The Long Haul
Where did it all begin? Sometime in my teens I began to have feelings for you. I found myself hanging round in your valleys and woods, sloping off to your rivers with friends on sunlit days. It was as if we were made for each other.
Friends and family didn’t approve. They said you lacked ambition, that you’d hold me back. There were rumours about drugs. Even Ted Hughes put the boot in and that must have hurt. It was just rude, the way he spoke about you: Sodden dreariness? Hopeless old stone trap? He didn’t understand you – he was from Mytholmroyd.
It all got bit intense after I left school. It wasn’t that we weren’t right for each other, we just wanted different things. I was going places and you… you just sat there, between Halifax and Tod, getting greyer by the day. It was stifling – endless quiz nights in the Nutclough, umpteenth frozen Easters watching the Pace Egg. I’d met people from cities. They had better haircuts than me and not one of them wore a cagoule. Maybe Ted Hughes had a point, after all. So we had a talk. “It’s not you it’s me”, I said. You looked like thunder.

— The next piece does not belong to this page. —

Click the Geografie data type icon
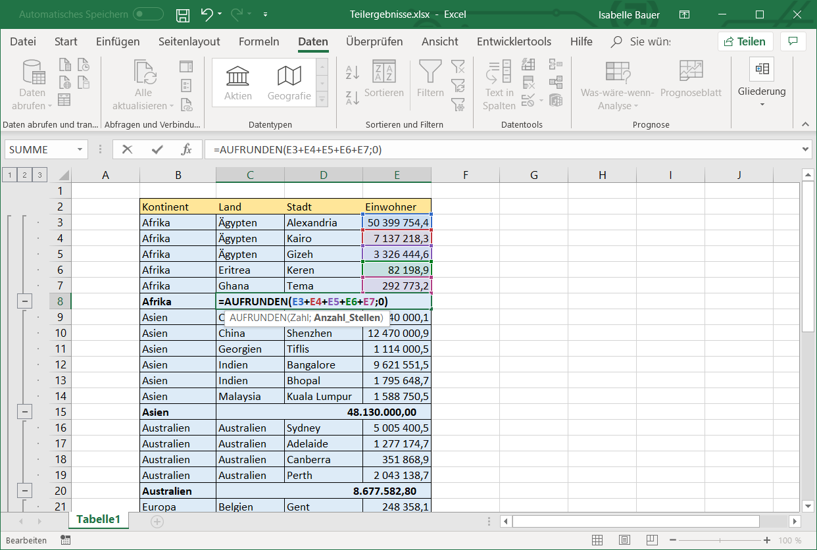This screenshot has width=817, height=550. click(289, 82)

After I left, I spent my twenties moving from one city to another. Nightclubs, department stores, beauty salons. Gigs, multiplexes, retail parks. It made me dizzy. I’m not proud of this but I began spending time with other bridges ….your bumpy old hump back certainly had character but it couldn’t compete. The Humber stretched so elegantly across the water. And who would turn down the chance of a walk across the swaying Millennium at sunset?
I came back to visit you from time to time and began to notice small changes. It started with the cappuccino. Coffee shops sprang up on every corner, full of people and not a cagoule in sight. “These are my new friends”, you said. “They work in TV”. Soon they all wanted a piece of you. You even got a part in a couple of films. It was hard to watch as they brought someone in to do up your cobbles. And they put in those wavy steps….. At your age! What were you thinking?
We did a lot of talking. You’d said you’d had enough of the media circus and that nobody knew you like I did - you wanted to take me back. It felt so safe and I was jaded. We agreed to try again and moving back in was like stepping into a pair of comfortable old slippers. Don’t get me wrong, it’s still no picnic but we’ve both learnt to compromise. God knows, some days I don’t want another amazing view. And you still insist on making me meet those incessant TV people. It’s hard for you too - you turn a blind eye to my city breaks, but I try to be discreet. We’re working on it. We’re in it for the long haul.